Estimation of phage species trees using gene/species tree reconciliation
Brett Babec 1, Luis Pedro Coelho 1, Ben J. Woodcroft 1
1 Centre for Microbiome Research, School of Biomedical Sciences, Queensland University of Technology, Translational Research Institute, Woolloongabba, Queensland, Australia
Estimating the evolutionary history of phages is challenging as they share few genes. Unlike prokaryotes, no gene is present in all phages, so alternative frameworks are necessary to establish their species tree. Traditional approaches use direct genome similarity (average nucleotide identity) or gene sharing networks, failing to reveal ancestral states, or are reliant on single gene trees which assume perfect vertical inheritance and accurate tree reconstruction. Here, we propose a novel method ‘Plover’ that utilizes phylogenetic signals from many individual gene trees, where the genes need only be present in a subset of phages. We impose a model of gene origination, transfer, and loss to probabilistically coalesce (‘reconcile’) these partial signals into a species tree which includes all phages.

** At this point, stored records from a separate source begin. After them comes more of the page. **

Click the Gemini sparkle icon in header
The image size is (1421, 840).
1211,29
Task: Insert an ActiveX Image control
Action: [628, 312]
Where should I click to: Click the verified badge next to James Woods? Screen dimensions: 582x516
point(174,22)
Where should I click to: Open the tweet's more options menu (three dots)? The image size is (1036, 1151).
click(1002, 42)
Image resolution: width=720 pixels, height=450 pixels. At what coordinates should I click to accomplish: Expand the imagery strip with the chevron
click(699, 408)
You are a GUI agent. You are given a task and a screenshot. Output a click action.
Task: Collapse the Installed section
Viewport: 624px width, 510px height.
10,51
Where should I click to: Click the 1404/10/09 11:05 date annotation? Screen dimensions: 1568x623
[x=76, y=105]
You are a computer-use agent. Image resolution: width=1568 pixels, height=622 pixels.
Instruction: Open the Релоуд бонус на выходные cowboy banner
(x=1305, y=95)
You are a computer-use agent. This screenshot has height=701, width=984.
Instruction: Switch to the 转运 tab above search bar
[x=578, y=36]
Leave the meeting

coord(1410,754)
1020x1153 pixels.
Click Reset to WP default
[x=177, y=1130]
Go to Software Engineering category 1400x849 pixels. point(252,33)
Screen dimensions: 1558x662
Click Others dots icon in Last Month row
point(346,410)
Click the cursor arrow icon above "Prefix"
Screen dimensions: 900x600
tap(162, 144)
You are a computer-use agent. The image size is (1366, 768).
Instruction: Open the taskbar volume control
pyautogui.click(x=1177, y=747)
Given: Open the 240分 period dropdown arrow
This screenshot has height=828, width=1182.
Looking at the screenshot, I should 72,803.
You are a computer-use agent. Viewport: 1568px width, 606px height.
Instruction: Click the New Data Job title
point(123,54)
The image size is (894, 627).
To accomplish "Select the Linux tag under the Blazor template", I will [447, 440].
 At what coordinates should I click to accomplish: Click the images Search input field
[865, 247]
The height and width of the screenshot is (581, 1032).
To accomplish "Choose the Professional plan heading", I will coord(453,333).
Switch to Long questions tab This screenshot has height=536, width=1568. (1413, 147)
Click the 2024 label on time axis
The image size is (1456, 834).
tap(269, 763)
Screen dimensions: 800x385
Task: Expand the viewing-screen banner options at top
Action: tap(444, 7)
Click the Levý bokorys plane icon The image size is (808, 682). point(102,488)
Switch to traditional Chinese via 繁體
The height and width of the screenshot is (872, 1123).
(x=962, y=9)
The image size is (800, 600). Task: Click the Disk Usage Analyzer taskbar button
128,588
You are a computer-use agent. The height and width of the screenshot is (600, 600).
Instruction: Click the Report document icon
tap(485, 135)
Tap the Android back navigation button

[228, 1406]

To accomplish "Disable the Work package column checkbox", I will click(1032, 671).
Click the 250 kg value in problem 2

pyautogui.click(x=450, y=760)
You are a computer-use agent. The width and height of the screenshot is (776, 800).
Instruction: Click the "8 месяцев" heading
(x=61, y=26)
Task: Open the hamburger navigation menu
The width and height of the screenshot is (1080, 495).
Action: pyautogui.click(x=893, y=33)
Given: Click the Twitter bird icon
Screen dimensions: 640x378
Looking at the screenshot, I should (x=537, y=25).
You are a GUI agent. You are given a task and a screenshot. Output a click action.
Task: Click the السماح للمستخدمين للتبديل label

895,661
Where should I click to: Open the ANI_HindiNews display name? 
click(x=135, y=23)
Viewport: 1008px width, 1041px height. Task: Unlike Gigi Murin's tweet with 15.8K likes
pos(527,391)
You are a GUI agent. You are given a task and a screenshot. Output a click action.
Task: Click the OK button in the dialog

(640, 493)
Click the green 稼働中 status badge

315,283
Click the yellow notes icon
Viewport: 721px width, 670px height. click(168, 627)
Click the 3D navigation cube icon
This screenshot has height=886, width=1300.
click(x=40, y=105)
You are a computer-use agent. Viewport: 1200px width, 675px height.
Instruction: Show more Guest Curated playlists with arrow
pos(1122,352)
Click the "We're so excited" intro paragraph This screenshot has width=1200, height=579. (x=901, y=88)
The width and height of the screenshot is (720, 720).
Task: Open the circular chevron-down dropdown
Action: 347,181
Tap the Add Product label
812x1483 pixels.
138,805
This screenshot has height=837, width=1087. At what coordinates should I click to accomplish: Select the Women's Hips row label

Plover takes nucleotide sequences as input, identifies open reading frames (ORFs), and clusters similar ORFs across species under the assumption they are derived from a common ancestor. It then constructs individual gene trees from the clustered ORFs and reconciles them into a unified species tree. To ensure scalability, Plover employs agglomerative hierarchical clustering to progressively reconcile sub-clades of the species tree, offering greater efficiency than processing the entire tree at once. Plover was validated using two bacterial datasets (642 Gammaproteobacteria and 5,293 Bacilli), where it generated species trees congruent with accepted taxonomy.
Applying Plover to phage genomes produced phylogenies largely consistent with current ICTV phage taxonomy. Some discrepancies suggest certain taxonomic groupings should be reconsidered. Plover offers a robust framework for improving phage taxonomy, guiding epidemiological strategies, and advancing our understanding of global evolution.